8 Conclusion and future directions

In this paper, we analyzed the issue of secure communications in global mobility network as one of the main infrastructures in smart cities. To do so, we analyzed the Li et al.’s Protocol, published in 2017. We showed that the protocol suffers from offline guess attack. We also revealed that this attack could lead to vulnerability to forgery attacks and is a serious threat to the user anonymity and unlinkability, which are of the essential features of authentication protocols in smart cities. We also proved that the secret key distribution mechanism of the home agent is not secure and foreign agents can compute the secret keys of each other. Moreover, we showed that a malicious foreign agent can be a serious threat to this protocol. We modified the protocol and formal analysis using BAN logic indicated that our suggestion preserves mutual authentication; also, the resistance to various well-known attacks is proved in the paper. We compared our protocol with two recently published ones, and results disclosed that our protocol is completely suitable for smart cities.

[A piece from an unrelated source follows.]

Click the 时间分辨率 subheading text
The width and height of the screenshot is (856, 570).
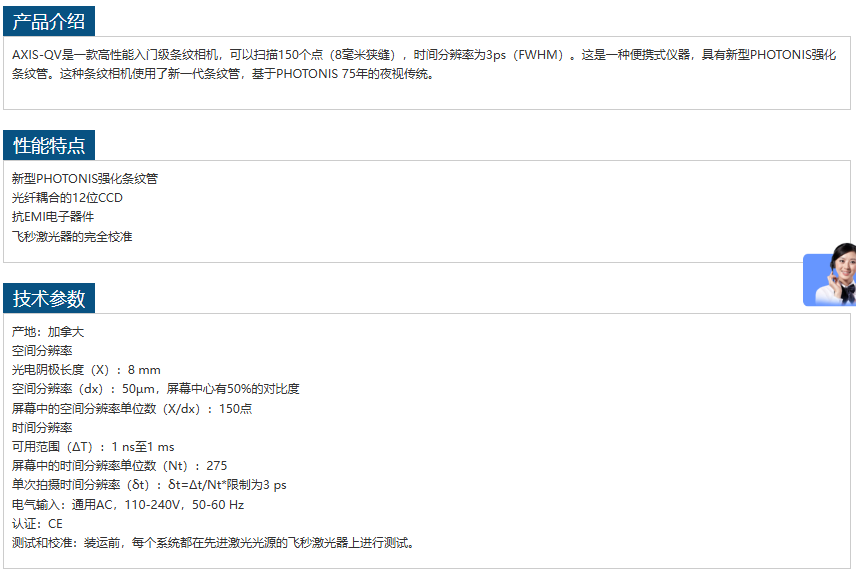click(x=42, y=428)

In the future, we aim to integrate our scheme with block-chain and distributed ledger using 5G/Fog technologies and optimize the runtime of the protocol by eliminating the effects of elliptic curves cryptography and using the lightweight functions such as symmetric cryptography which makes our protocol more suitable for resource-constrained devices.